Andy Ross – Almost People

Andy Ross - Almost People from fugueur on Vimeo.

Last Sunday evening my old friend Andy Ross came over to Leytonstone to make a video previewing his debut album Almost People, which was produced by ex-Stereolab drummer Andy Ramsay at Press Play Studios in South London.
Andy was my room-mate in a terraced house in Forest Gate when I arrived in London from the Chilterns back in 1989. We had both rocked up carrying guitars that we could barely play but that didn’t stop us spending the next 3 years writing songs and forming a band with the rest of our dubious bunch of housemates who had little more musical apptitude than us. We were a parody of a late Thatcher student band with songs like ‘Block of Concrete Flats’, ‘Brian Walden’ and others too cringe-worthy to set down here.We carried on writing music for a bit after leaving Poly, recording songs on borrowed four-track machines, but I wandered off on my travels (buying a guitar on the way) and that ended our musical collaboration.
But Andy has perservered and honed his craft over the ensuing 20 years and he’s now made a really beautiful album.
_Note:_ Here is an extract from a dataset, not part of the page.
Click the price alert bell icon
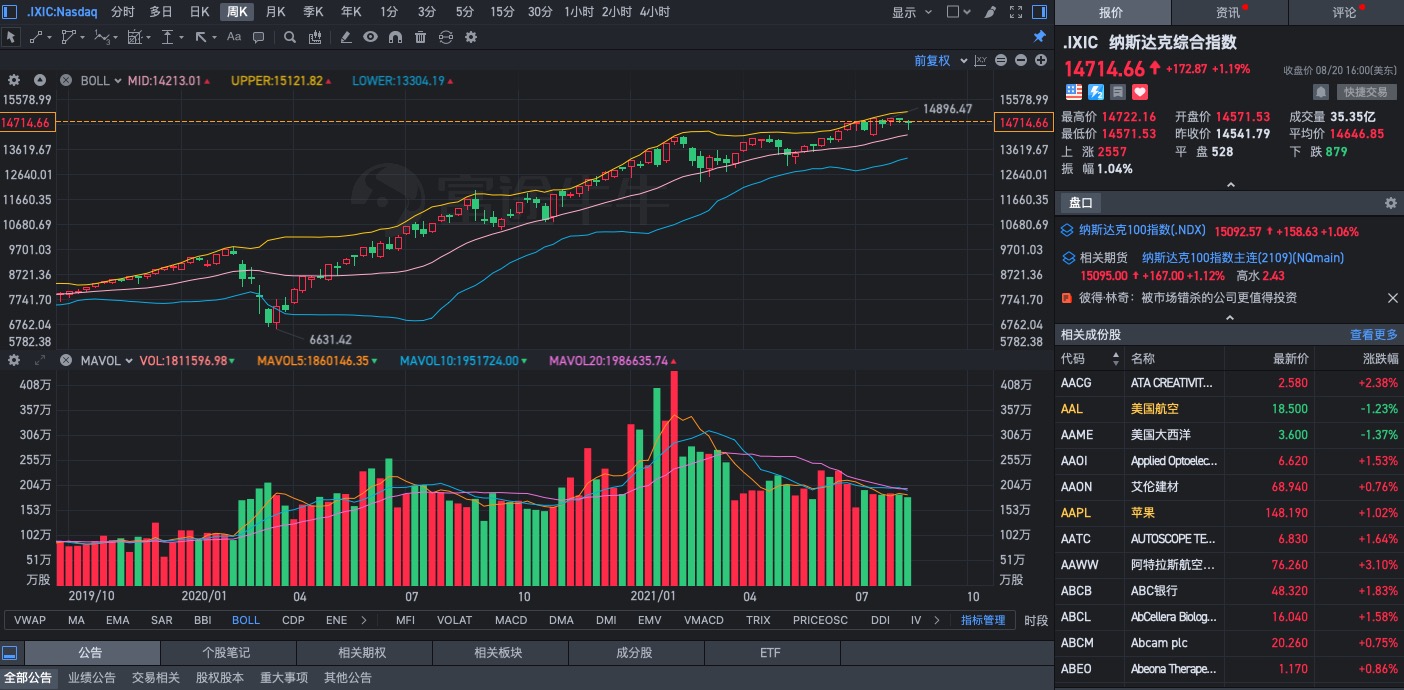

It was a genuine treat for me to be able to rekindle the collaboration in some form but this time with some proper songs that don’t have titles that sound like they had come from the pen of Rick from The Young Ones
We went up to The Hollow Ponds to catch the last hour of light which I seem to have slightly miscalculated meaning that we were chasing the sunset around the edge of the water. Being a Sunday we ambled round the grounds of the parish church and I grabbed a few images of Andy on the church steps before, out of the gloom, the vicar started shouting angrily at us about the Churchyard being private property and that we should ask permission to enter – no wonder church numbers are dwindling.
Oddly one of Andy’s songs I remember most from Poly days was called Vicar in his Chapel – perhaps it was a prophecy.

Westfield Stratford City drift (with rotting meat and Olympic village vertical slum)

Yesterday evening I got a call from artist Bob and Roberta Smith asking if I fancied exploring the new Westfield Stratford City that had just opened that day down the road from Leytonstone. I quickly grabbed my minidisc recorder and a mic and off we went.
Bob then played out the entire disc live and unedited on his Resonance fm show, Make Your Own Damn Music. This is a sample of the broadcast.

The London Perambulator in full

John Rogers, Iain Sinclair, Will Self

Here’s the full-cut of The London Perambulator that I’ve decided to release online after two years on the festival circuit. The film is not just a profile of enigmatic cult writer Nick Papadimitriou but about the lure of the edgelands of the city, the idea of psychogeography and Nick’s very own Deep Topography.

When I made my first video with Nick in 2005 I remember Googling ‘deep topography’ and there was nothing. Now it has been discussed at academic conferences, cited in national newspapers, mentioned on Radio 4 and even been the subject of an item on Newsnight. To cap it all Nick landed a publishing deal with a top London publisher to write the definitive deep topographic text which is due out next year.

I’m not sure we knew what to expect when we premiered the film at The Whitechapel Gallery in the East End Film Festival, April 2009. When you perambulate the margins as we do, schlepping round the fringes of industrial estates and tromping through the ‘acoustic footprint’ of the North Circular, you develop a natural scepticism about how your endeavours will be received. But the screening sold out that night. The film was discussed by a panel that included Iain Sinclair, Will Self, myself and was chaired by Dr Andrea Philips from Goldsmiths – and seemed to go down well.

More screenings followed, including The London International Documentary Festival, Cine City Brighton Film Festival and Doc Days at Curzon Soho.  A few years ago I’d been inspired by seeing Jem Cohen’s Chain at the Curzon and here now was our film playing on the same screen. That was a good moment, but there have been loads.

Putting it up Youtube now feels like a homecoming of sorts – that was where we uploaded our first videos and you could, if you wished, chart the progress of the project through to its conclusion with The London Perambulator.

Although is that the conclusion? We continue our work together with our radio show on Resonance fm (that was a product of the film) and I’ve inevitably filmed Nick on walks. Who knows, maybe there’ll be ‘Scarp – the movie’.